SHORT EXERCISE
Arrange everything in the data from the line containing "The height and" down to the end of the data, both ends included, as a JSON list of strings with one string per line and blank lines left out. Leave the pictures out of the answer.

GIVEN RECORDS
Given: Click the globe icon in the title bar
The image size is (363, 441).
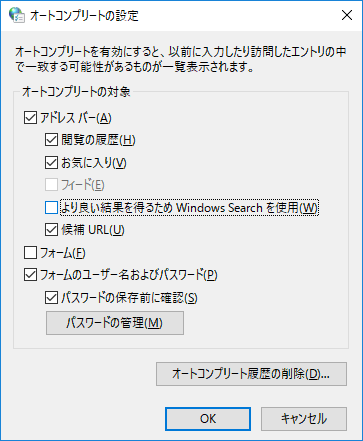Looking at the screenshot, I should click(17, 15).
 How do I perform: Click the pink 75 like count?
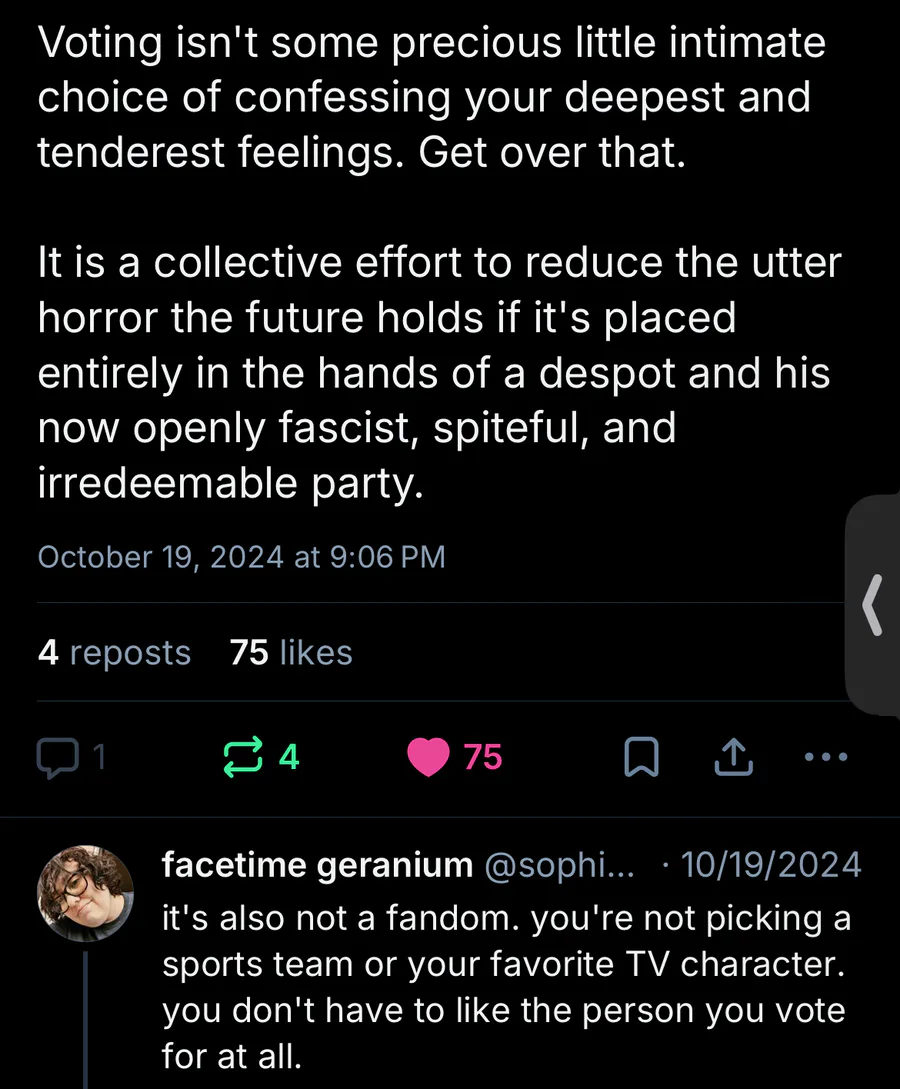click(x=483, y=758)
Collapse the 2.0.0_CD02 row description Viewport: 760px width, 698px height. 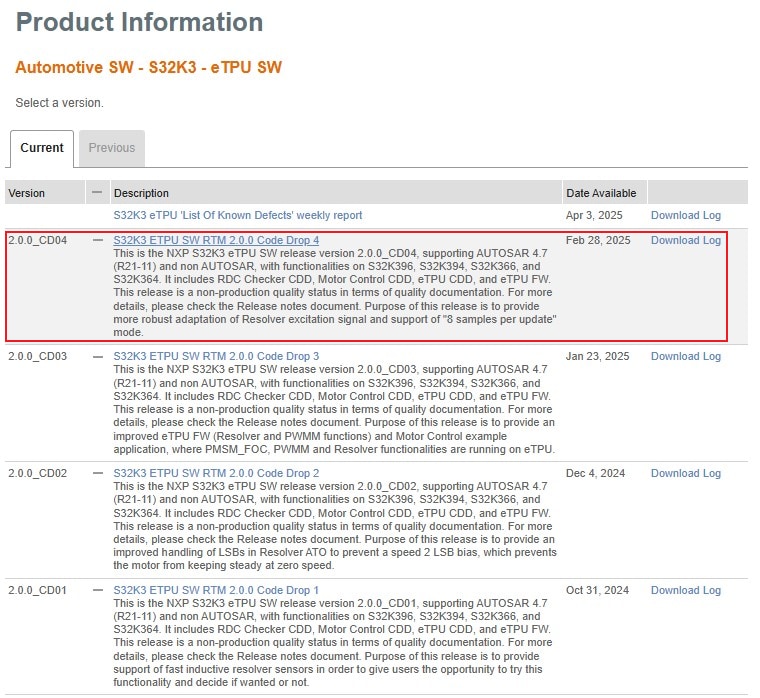[x=97, y=473]
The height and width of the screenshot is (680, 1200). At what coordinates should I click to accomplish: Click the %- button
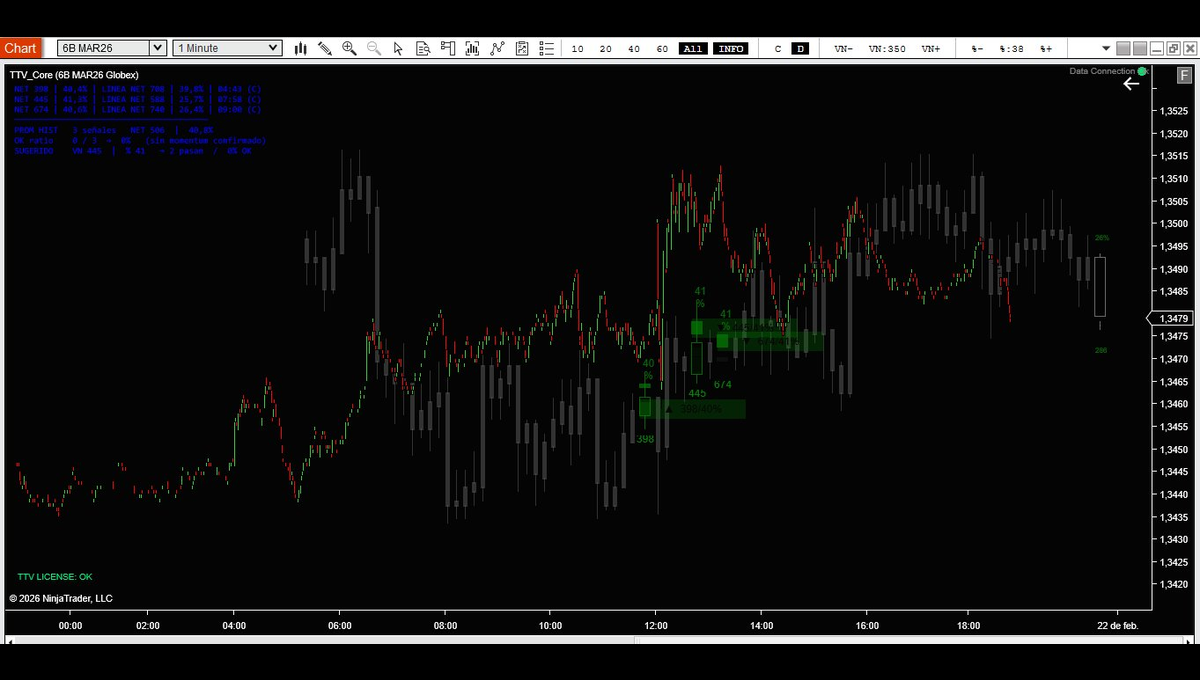point(976,48)

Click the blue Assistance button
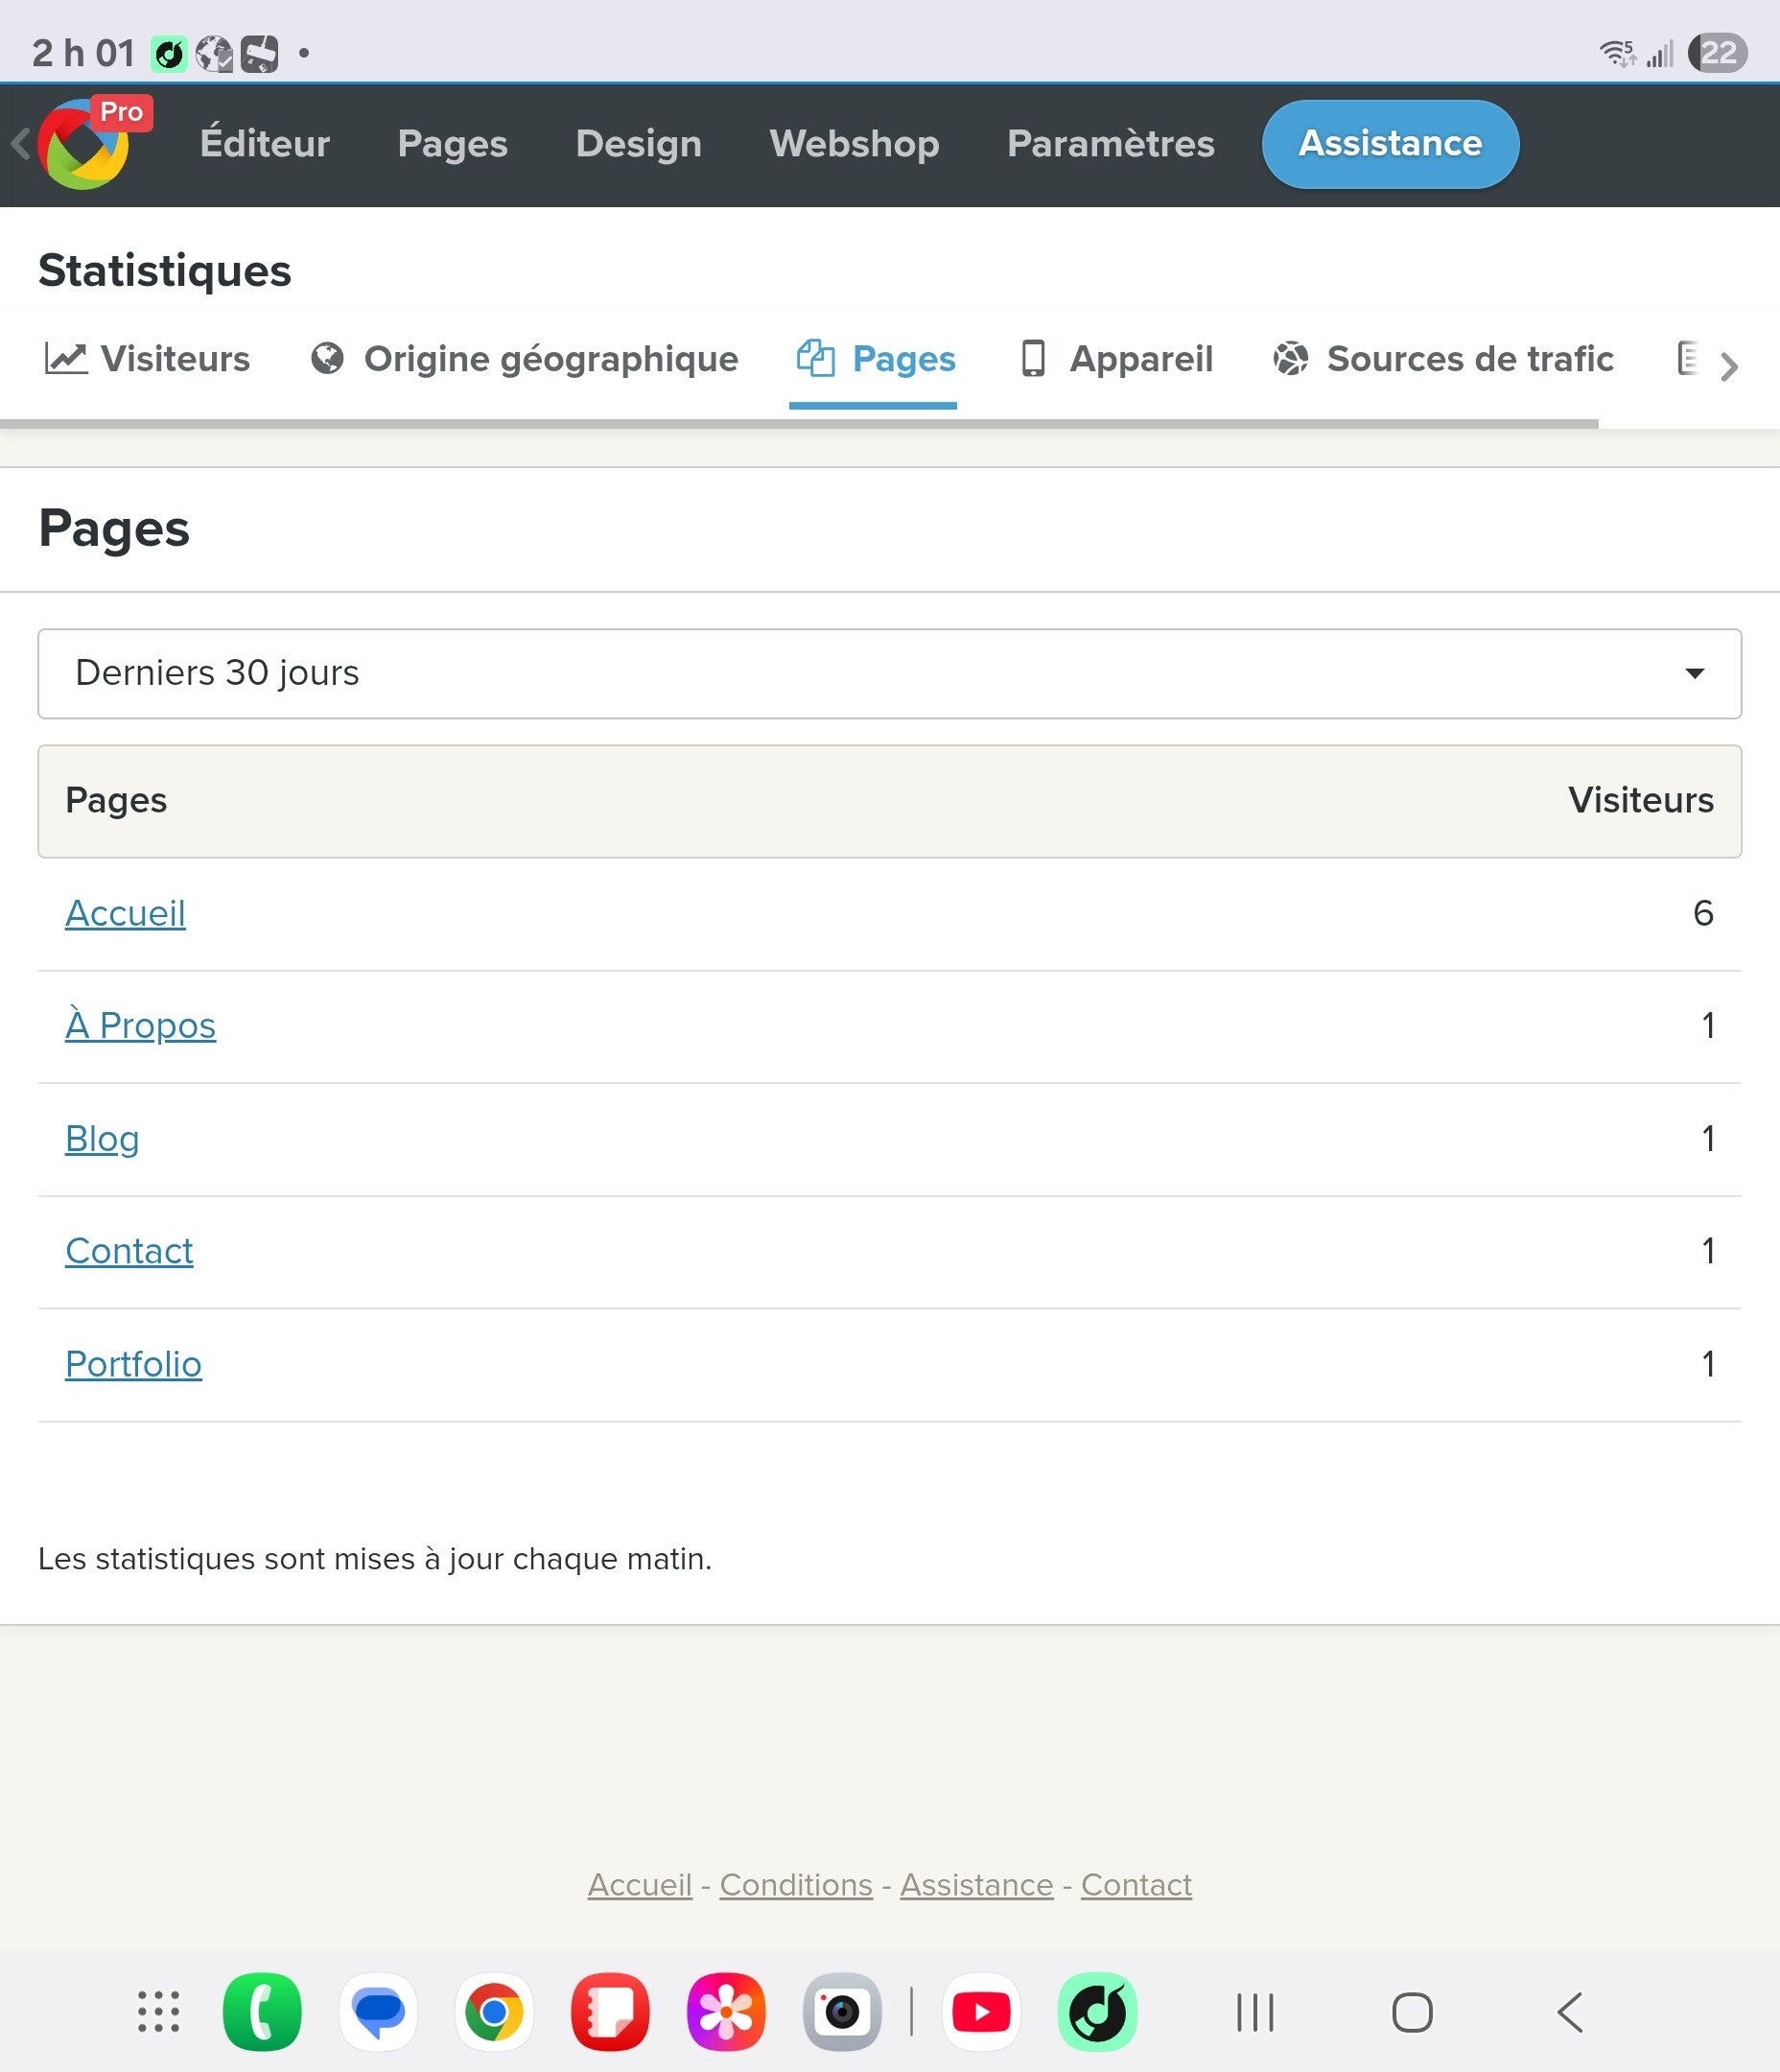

COMPLETE ANSWER
[
  "The height and width of the screenshot is (680, 1200). At what coordinates should I click to accomplish: Click the %- button",
  "point(976,48)",
  "Click the blue Assistance button"
]